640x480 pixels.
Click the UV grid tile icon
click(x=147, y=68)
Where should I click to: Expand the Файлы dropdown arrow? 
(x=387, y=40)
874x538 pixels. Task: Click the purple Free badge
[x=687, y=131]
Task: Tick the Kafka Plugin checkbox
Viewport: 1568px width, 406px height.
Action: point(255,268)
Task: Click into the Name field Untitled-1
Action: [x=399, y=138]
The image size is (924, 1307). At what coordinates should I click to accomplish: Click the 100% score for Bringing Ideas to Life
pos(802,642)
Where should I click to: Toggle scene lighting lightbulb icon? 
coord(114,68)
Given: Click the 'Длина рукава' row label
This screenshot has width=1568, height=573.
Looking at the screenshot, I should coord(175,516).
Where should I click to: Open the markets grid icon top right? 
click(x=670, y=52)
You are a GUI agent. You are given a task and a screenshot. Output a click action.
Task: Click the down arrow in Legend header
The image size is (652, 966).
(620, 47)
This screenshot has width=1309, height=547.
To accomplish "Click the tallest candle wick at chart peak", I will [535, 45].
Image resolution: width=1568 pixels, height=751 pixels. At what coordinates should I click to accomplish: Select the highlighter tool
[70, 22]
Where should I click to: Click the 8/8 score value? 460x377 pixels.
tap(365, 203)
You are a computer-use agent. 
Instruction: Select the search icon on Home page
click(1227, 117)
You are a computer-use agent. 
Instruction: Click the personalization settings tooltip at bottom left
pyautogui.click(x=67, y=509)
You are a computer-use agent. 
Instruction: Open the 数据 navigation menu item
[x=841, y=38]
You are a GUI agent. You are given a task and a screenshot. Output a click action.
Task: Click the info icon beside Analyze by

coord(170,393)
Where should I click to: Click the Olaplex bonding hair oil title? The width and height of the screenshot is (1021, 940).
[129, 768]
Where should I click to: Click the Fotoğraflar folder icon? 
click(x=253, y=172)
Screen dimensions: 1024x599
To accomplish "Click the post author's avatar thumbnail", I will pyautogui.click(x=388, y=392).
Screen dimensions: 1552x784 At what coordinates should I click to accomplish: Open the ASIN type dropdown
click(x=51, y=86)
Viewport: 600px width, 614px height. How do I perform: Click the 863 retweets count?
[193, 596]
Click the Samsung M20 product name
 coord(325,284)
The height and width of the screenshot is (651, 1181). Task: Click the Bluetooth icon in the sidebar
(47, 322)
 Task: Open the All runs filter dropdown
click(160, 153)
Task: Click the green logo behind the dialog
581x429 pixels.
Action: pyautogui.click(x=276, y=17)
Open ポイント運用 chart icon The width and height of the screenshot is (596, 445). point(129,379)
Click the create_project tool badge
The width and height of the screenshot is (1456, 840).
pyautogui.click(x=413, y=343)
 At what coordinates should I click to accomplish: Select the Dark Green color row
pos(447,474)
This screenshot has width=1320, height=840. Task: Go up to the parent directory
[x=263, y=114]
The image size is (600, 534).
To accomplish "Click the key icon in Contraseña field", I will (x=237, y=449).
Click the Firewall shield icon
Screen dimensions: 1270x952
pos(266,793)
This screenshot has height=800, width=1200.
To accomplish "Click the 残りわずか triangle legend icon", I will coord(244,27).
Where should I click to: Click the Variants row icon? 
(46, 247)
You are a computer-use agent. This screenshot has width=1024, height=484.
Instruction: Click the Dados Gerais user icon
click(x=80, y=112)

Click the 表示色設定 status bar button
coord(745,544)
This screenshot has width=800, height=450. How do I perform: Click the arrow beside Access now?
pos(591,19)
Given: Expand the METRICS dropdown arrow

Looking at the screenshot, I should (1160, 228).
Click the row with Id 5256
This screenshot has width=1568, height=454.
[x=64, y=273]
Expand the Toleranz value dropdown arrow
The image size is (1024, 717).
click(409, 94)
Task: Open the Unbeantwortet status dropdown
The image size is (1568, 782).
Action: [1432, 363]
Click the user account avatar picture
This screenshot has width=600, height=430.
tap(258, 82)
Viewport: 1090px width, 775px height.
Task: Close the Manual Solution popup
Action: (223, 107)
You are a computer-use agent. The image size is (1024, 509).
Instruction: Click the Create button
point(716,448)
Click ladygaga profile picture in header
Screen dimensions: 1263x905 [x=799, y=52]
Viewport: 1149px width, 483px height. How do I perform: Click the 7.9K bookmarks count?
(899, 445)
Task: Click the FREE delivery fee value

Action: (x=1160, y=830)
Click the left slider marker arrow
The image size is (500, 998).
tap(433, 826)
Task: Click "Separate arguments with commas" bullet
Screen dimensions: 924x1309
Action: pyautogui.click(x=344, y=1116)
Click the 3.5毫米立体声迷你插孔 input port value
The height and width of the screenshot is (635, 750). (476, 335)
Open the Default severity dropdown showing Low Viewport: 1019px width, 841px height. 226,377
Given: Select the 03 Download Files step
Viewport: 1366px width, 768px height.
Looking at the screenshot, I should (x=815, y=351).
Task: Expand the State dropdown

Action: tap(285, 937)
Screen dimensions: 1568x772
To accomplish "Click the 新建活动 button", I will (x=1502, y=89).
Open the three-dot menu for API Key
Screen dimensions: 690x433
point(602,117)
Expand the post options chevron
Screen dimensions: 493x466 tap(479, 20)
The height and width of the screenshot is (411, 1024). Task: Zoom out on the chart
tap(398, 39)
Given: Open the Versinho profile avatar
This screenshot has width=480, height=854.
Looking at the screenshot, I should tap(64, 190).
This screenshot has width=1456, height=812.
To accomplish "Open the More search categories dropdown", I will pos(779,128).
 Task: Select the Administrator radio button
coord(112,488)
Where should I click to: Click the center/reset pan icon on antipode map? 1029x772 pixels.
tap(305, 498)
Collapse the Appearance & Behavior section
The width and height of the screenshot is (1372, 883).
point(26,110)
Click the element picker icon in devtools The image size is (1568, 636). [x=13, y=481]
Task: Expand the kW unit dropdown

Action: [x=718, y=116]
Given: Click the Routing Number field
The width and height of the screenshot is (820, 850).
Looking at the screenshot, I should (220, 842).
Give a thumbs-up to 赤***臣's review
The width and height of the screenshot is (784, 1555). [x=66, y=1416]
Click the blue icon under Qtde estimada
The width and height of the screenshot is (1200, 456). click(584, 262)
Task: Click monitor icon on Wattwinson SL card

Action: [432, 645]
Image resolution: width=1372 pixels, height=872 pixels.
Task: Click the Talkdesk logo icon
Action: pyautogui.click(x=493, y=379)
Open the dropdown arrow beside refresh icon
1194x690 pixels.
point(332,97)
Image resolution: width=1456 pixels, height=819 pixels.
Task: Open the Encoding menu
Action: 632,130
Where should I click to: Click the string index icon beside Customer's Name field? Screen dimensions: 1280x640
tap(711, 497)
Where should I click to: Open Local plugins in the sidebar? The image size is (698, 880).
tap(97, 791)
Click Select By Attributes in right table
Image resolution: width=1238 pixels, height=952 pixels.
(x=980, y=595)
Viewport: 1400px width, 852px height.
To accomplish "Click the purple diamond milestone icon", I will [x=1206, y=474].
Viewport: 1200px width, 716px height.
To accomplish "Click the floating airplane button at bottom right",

+--

_Task goal_
When you copy the material, keep every line exactly as it stands.

_Reply_
640x480 pixels.
Click the UV grid tile icon
click(x=147, y=68)
Where should I click to: Expand the Файлы dropdown arrow? 
(x=387, y=40)
874x538 pixels. Task: Click the purple Free badge
[x=687, y=131]
Task: Tick the Kafka Plugin checkbox
Viewport: 1568px width, 406px height.
Action: point(255,268)
Task: Click into the Name field Untitled-1
Action: [x=399, y=138]
The image size is (924, 1307). At what coordinates should I click to accomplish: Click the 100% score for Bringing Ideas to Life
pos(802,642)
Where should I click to: Toggle scene lighting lightbulb icon? 
coord(114,68)
Given: Click the 'Длина рукава' row label
This screenshot has width=1568, height=573.
Looking at the screenshot, I should coord(175,516).
Where should I click to: Open the markets grid icon top right? 
click(x=670, y=52)
You are a GUI agent. You are given a task and a screenshot. Output a click action.
Task: Click the down arrow in Legend header
The image size is (652, 966).
(620, 47)
This screenshot has width=1309, height=547.
To accomplish "Click the tallest candle wick at chart peak", I will [535, 45].
Image resolution: width=1568 pixels, height=751 pixels. At what coordinates should I click to accomplish: Select the highlighter tool
[70, 22]
Where should I click to: Click the 8/8 score value? 460x377 pixels.
tap(365, 203)
You are a computer-use agent. 
Instruction: Select the search icon on Home page
click(1227, 117)
You are a computer-use agent. 
Instruction: Click the personalization settings tooltip at bottom left
pyautogui.click(x=67, y=509)
You are a computer-use agent. 
Instruction: Open the 数据 navigation menu item
[x=841, y=38]
You are a GUI agent. You are given a task and a screenshot. Output a click action.
Task: Click the info icon beside Analyze by

coord(170,393)
Where should I click to: Click the Olaplex bonding hair oil title? The width and height of the screenshot is (1021, 940).
[129, 768]
Where should I click to: Click the Fotoğraflar folder icon? 
click(x=253, y=172)
Screen dimensions: 1024x599
To accomplish "Click the post author's avatar thumbnail", I will pyautogui.click(x=388, y=392).
Screen dimensions: 1552x784 At what coordinates should I click to accomplish: Open the ASIN type dropdown
click(x=51, y=86)
Viewport: 600px width, 614px height. How do I perform: Click the 863 retweets count?
[193, 596]
Click the Samsung M20 product name
 coord(325,284)
The height and width of the screenshot is (651, 1181). Task: Click the Bluetooth icon in the sidebar
(47, 322)
 Task: Open the All runs filter dropdown
click(160, 153)
Task: Click the green logo behind the dialog
581x429 pixels.
Action: pyautogui.click(x=276, y=17)
Open ポイント運用 chart icon The width and height of the screenshot is (596, 445). point(129,379)
Click the create_project tool badge
The width and height of the screenshot is (1456, 840).
pyautogui.click(x=413, y=343)
 At what coordinates should I click to accomplish: Select the Dark Green color row
pos(447,474)
This screenshot has width=1320, height=840. Task: Go up to the parent directory
[x=263, y=114]
The image size is (600, 534).
To accomplish "Click the key icon in Contraseña field", I will (x=237, y=449).
Click the Firewall shield icon
Screen dimensions: 1270x952
pos(266,793)
This screenshot has height=800, width=1200.
To accomplish "Click the 残りわずか triangle legend icon", I will coord(244,27).
Where should I click to: Click the Variants row icon? 
(46, 247)
You are a computer-use agent. This screenshot has width=1024, height=484.
Instruction: Click the Dados Gerais user icon
click(x=80, y=112)

Click the 表示色設定 status bar button
coord(745,544)
This screenshot has width=800, height=450. How do I perform: Click the arrow beside Access now?
pos(591,19)
Given: Expand the METRICS dropdown arrow

Looking at the screenshot, I should (1160, 228).
Click the row with Id 5256
This screenshot has width=1568, height=454.
[x=64, y=273]
Expand the Toleranz value dropdown arrow
The image size is (1024, 717).
click(409, 94)
Task: Open the Unbeantwortet status dropdown
The image size is (1568, 782).
Action: [1432, 363]
Click the user account avatar picture
This screenshot has width=600, height=430.
tap(258, 82)
Viewport: 1090px width, 775px height.
Task: Close the Manual Solution popup
Action: (223, 107)
You are a computer-use agent. The image size is (1024, 509).
Instruction: Click the Create button
point(716,448)
Click ladygaga profile picture in header
Screen dimensions: 1263x905 [x=799, y=52]
Viewport: 1149px width, 483px height. How do I perform: Click the 7.9K bookmarks count?
(899, 445)
Task: Click the FREE delivery fee value

Action: (x=1160, y=830)
Click the left slider marker arrow
The image size is (500, 998).
tap(433, 826)
Task: Click "Separate arguments with commas" bullet
Screen dimensions: 924x1309
Action: pyautogui.click(x=344, y=1116)
Click the 3.5毫米立体声迷你插孔 input port value
The height and width of the screenshot is (635, 750). (476, 335)
Open the Default severity dropdown showing Low Viewport: 1019px width, 841px height. 226,377
Given: Select the 03 Download Files step
Viewport: 1366px width, 768px height.
Looking at the screenshot, I should (x=815, y=351).
Task: Expand the State dropdown

Action: tap(285, 937)
Screen dimensions: 1568x772
To accomplish "Click the 新建活动 button", I will (x=1502, y=89).
Open the three-dot menu for API Key
Screen dimensions: 690x433
point(602,117)
Expand the post options chevron
Screen dimensions: 493x466 tap(479, 20)
The height and width of the screenshot is (411, 1024). Task: Zoom out on the chart
tap(398, 39)
Given: Open the Versinho profile avatar
This screenshot has width=480, height=854.
Looking at the screenshot, I should tap(64, 190).
This screenshot has width=1456, height=812.
To accomplish "Open the More search categories dropdown", I will pos(779,128).
 Task: Select the Administrator radio button
coord(112,488)
Where should I click to: Click the center/reset pan icon on antipode map? 1029x772 pixels.
tap(305, 498)
Collapse the Appearance & Behavior section
The width and height of the screenshot is (1372, 883).
point(26,110)
Click the element picker icon in devtools The image size is (1568, 636). [x=13, y=481]
Task: Expand the kW unit dropdown

Action: [x=718, y=116]
Given: Click the Routing Number field
The width and height of the screenshot is (820, 850).
Looking at the screenshot, I should (220, 842).
Give a thumbs-up to 赤***臣's review
The width and height of the screenshot is (784, 1555). [x=66, y=1416]
Click the blue icon under Qtde estimada
The width and height of the screenshot is (1200, 456). click(584, 262)
Task: Click monitor icon on Wattwinson SL card

Action: [432, 645]
Image resolution: width=1372 pixels, height=872 pixels.
Task: Click the Talkdesk logo icon
Action: pyautogui.click(x=493, y=379)
Open the dropdown arrow beside refresh icon
1194x690 pixels.
point(332,97)
Image resolution: width=1456 pixels, height=819 pixels.
Task: Open the Encoding menu
Action: 632,130
Where should I click to: Click the string index icon beside Customer's Name field? Screen dimensions: 1280x640
tap(711, 497)
Where should I click to: Open Local plugins in the sidebar? The image size is (698, 880).
tap(97, 791)
Click Select By Attributes in right table
Image resolution: width=1238 pixels, height=952 pixels.
(x=980, y=595)
Viewport: 1400px width, 852px height.
To accomplish "Click the purple diamond milestone icon", I will [x=1206, y=474].
Viewport: 1200px width, 716px height.
To accomplish "Click the floating airplane button at bottom right",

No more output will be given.